- **SELECTED TEXT**

▬▬▬

Young people today are facing what seems to be greater exposure to complex issues like mental health, bullying, and youth violence. As a result, teachers are required to be well-versed in far more than school curriculum to ensure students are prepared to face the world inside and outside of the classroom. Acting as more than teachers, but also mentors, counselors, and cheerleaders, they must be equipped with practical and relevant resources to help their students navigate some of the more complicated social issues – though access to such tools isn't always guaranteed.

Take Dr. Jackie Sanderlin, for example, who's worked in the education system for over 25 years, and as a teacher for seven. Entering the profession, she didn't anticipate how much influence a student's home life could affect her classroom, including "students who lived in foster homes" and "lacked parental support."

Dr. Jackie Sanderlin, who's worked in the education system for over 25 years.

Valerie Anglemyer, a middle school teacher with more than 13 years of experience, says it can be difficult to create engaging course work that's applicable to the challenges students face. "I think that sometimes, teachers don't know where to begin. Teachers are always looking for ways to make learning in their classrooms more relevant."

So what resources do teachers turn to in an increasingly fractured world? "Joining a professional learning network that supports and challenges thinking is one of the most impactful things that a teacher can do to support their own learning," Anglemyer says.

Valerie Anglemyer, a middle school teacher with more than 13 years of experience.

A new program for teachers that offers this network along with other resources is the WE Teachers Program, an initiative developed by Walgreens in partnership with ME to WE and Mental Health America. WE Teachers provides tools and resources, at no cost to teachers, looking for guidance around the social issues related to poverty, youth violence, mental health, bullying, and diversity and inclusion. Through online modules and trainings as well as a digital community, these resources help them address the critical issues their students face.

▬▬▬

- **GIVEN INFORMATION**

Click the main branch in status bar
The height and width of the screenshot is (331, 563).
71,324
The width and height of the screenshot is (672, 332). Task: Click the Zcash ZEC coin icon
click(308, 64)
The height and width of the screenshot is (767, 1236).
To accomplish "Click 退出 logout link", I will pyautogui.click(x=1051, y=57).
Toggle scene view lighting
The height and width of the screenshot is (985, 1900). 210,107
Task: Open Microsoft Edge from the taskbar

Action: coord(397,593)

▬▬▬

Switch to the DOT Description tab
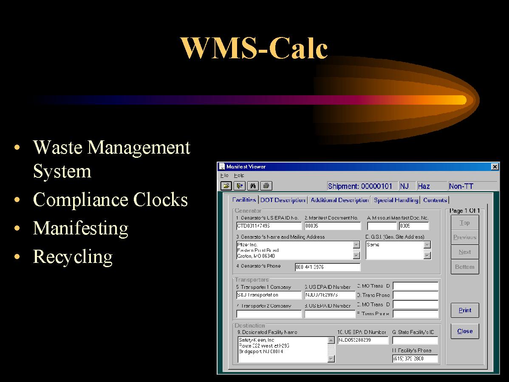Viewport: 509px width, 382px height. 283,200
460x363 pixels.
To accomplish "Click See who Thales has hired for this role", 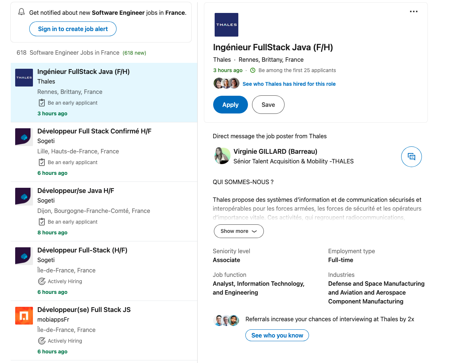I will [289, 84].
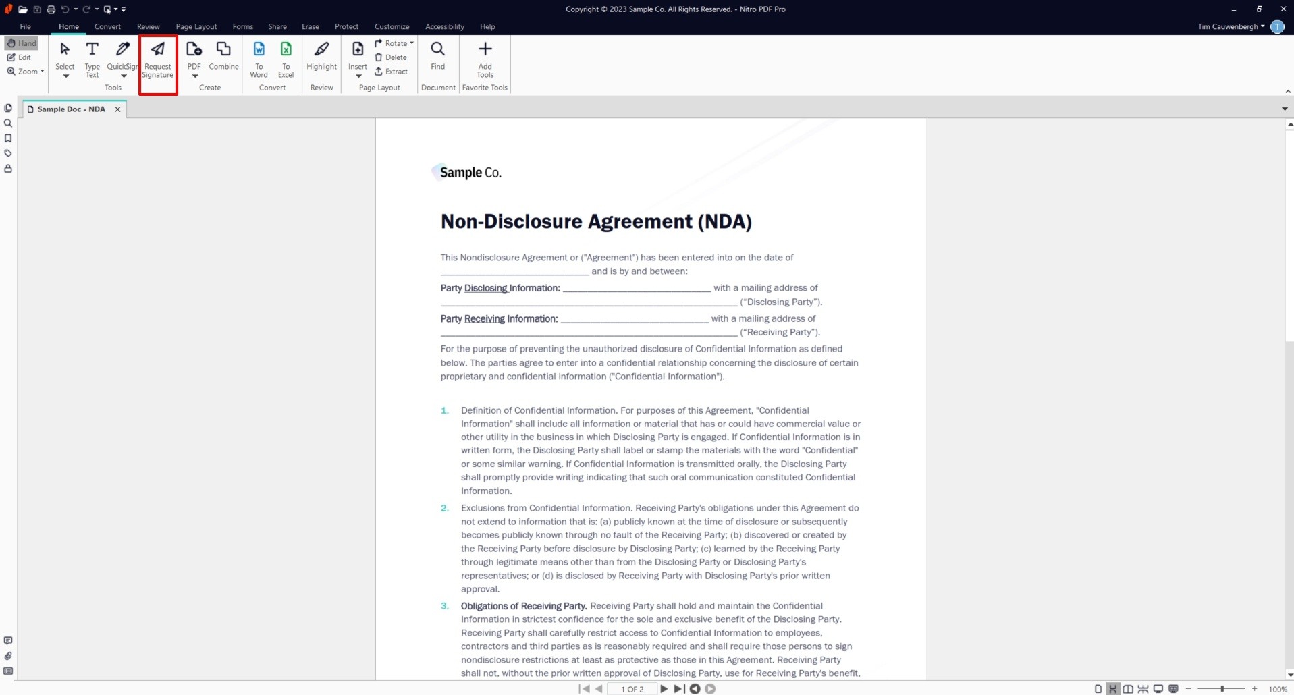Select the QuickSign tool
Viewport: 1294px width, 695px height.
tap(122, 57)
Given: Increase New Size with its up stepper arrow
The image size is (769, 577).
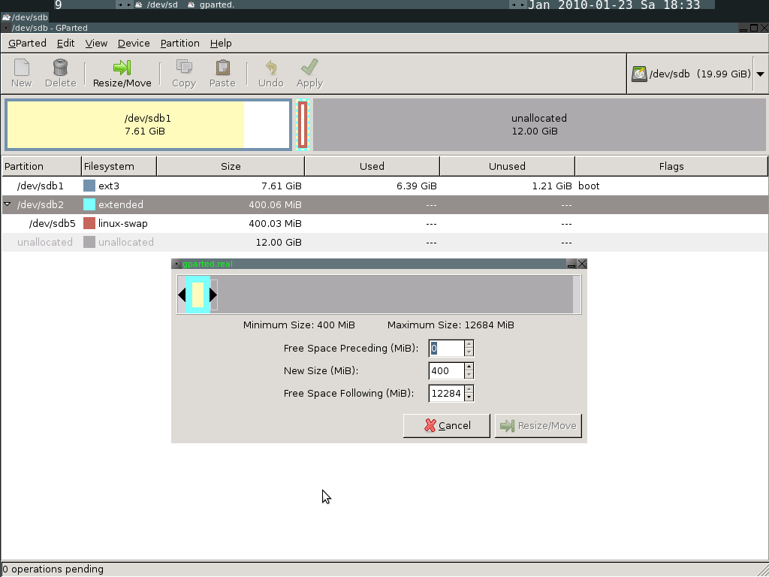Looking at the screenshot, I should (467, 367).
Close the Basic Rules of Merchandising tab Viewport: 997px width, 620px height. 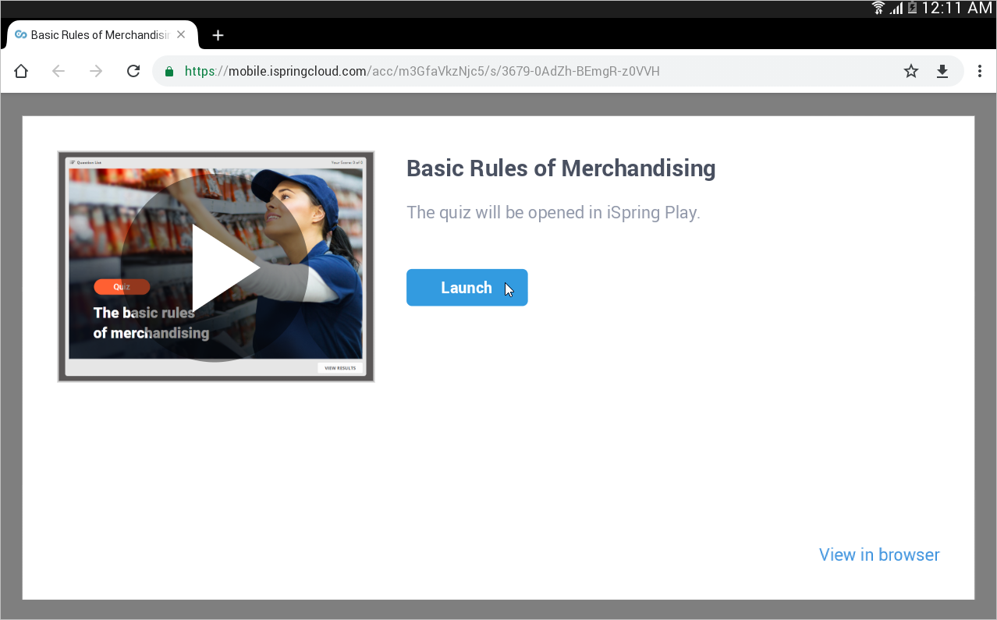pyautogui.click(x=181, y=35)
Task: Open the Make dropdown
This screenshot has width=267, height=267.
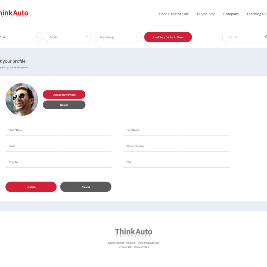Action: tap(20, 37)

▬▬▬

- **WHAT THE TASK ASKS**
Please answer these questions from the text on teachers and social issues:
(a) How many years has Dr. Jackie Sanderlin worked in the education system?
(b) What does Valerie Anglemyer call one of the most impactful things a teacher can do to support their own learning?
(c) Which two organizations did Walgreens partner with to develop the WE Teachers Program?

- **RESPONSE TO THIS TASK**
(a) Over 25 years.
(b) Joining a professional learning network that supports and challenges thinking.
(c) ME to WE and Mental Health America.